ARTICLE:
'''
The comparative performance overlay method provides enterprises with the power to assess any combination of execution elements anywhere within its scope and to discern their relative performance. This method allows enterprises to improve significantly their ability to assess their execution performance and institute targeted improvements.

11. RID Enterprise Fabric

Current Constraint

Enterprises employ enterprise data fabric, EDF, methodologies to drive the right data to the right location at the right time. The reason for employing this method is for enterprises to avoid data request bottlenecks and propagation delays associated with wide spread requests directed to a single server location. The goal of EDF is to disseminate the required data to the locations where users need it thereby eliminating the bottlenecks and propagation delays. The EDF method however faces a number of shortcomings. First, it only specifically includes data while failing to distinguish the separate needs for information, rules and specifications and where they should be used. Second, it provides no internal mechanism for discerning at what point of execution and at what location to stage data in the proximity of the user. Third, it lacks sufficient terms of use structures to validate the proper security and disposition of data.

The Innovation

The RIDS enterprise fabric method ensures the planned and unplanned dissemination of rules, information, data and specifications to the exact process location, time and job. The planned exchanges can support a wide variety of scenarios. FIG. 33 shows the planned method for exchanging rules, information data and specifications between two sequential processes. The collaborative development job 101 transfers its rules, information, data and specifications to Job 103 after the completion of its work at the C04 complete dispatch operation, 078. The complete dispatch operation triggers an autonomous RIDS Enterprise Fabric job to disseminate the rules, information, data and specifications to the subsequent job. This dispatch is identified by applying the specific job identifier and the step identifier, 079 and the complete trigger step of Job 101 then triggers the initiate trigger step of Job 103.
'''
SUPPLIED INFORMATION:
'''
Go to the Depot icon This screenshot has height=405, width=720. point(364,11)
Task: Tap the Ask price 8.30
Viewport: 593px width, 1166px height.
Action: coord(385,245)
'''
CHALLENGES:
1. Answer these questions about the text on RIDS enterprise fabric:
(a) What two problems is the goal of EDF to eliminate?
(b) At which operation does Job 101 transfer its rules, information, data and specifications to Job 103?
(c) What does the comparative performance overlay method let enterprises discern about execution elements?
2. Write a continuation of the text on RIDS enterprise fabric, starting right after its final sentence.

RESULTS IN ORDER:
1.
(a) Bottlenecks and propagation delays.
(b) The C04 complete dispatch operation, 078.
(c) Their relative performance.

2.
A second variant of the planned transfer of rules, information, data and specifications is provided by FIG. 34. This scenario shows the transfer of rules, information, data and specifications to a subordinate process in a separate location. In this example, the predefined transfer, 080, occurs at step E02 of the supervisory process ensuring that the rules, information, data and specifications will be sent to the right input locations before the initiation of the subordinate process, job 101.201, by the supervisory process, 081, at E05.
Cases may occur where the planned relocation of an activity occurs in the middle of a job which is depicted in FIG. 35. The transfer of rules, information, data and specifications occurs in this example at E05 before the next transformation step, E08. The E05 transfer step, 082, creates a RIDS Enterprise Fabric job to exchange the key elements to the new location ahead of the next execution step, 083. Alternatively, FIG. 36 provides an example where a separate job, Job 104, routinely requires rules, information, data and or specifications from Job 101. This type of scenario was presented in FIG. 8 under the resolution of massively parallel process requirements. Through its actions, Job 101 creates rules, information, data and specifications at step E02 needed by Job 104. Job 101 therefore initiates a RIDS Enterprise Fabric job, 084, at step E05, to supply the necessary elements to Job 104.
Not all transfer needs however can be planned in advance and therefore provisions are provided to support ad hoc transfers as shown in FIG. 37. In this example, an ad hoc request is made to transfer rules, information, data and specifications from Job 101 to Job 104. An exception process is triggered at Job 101 step E01 to initiate a RIDS Enterprise Fabric job, 085, to dispatch the required elements to Job 104.
There may be instances however when one process may have to send rules, information, data and specifications to another job on an ad hoc basis. In this case, the activities shown in FIG. 37 show how this is accomplished. The function order method can contain a trigger to a RIDS Enterprise Fabric exchange template to create and exchange job, 085. This exchange job transfers the rules, information, data and specifications to the correct location in the target job.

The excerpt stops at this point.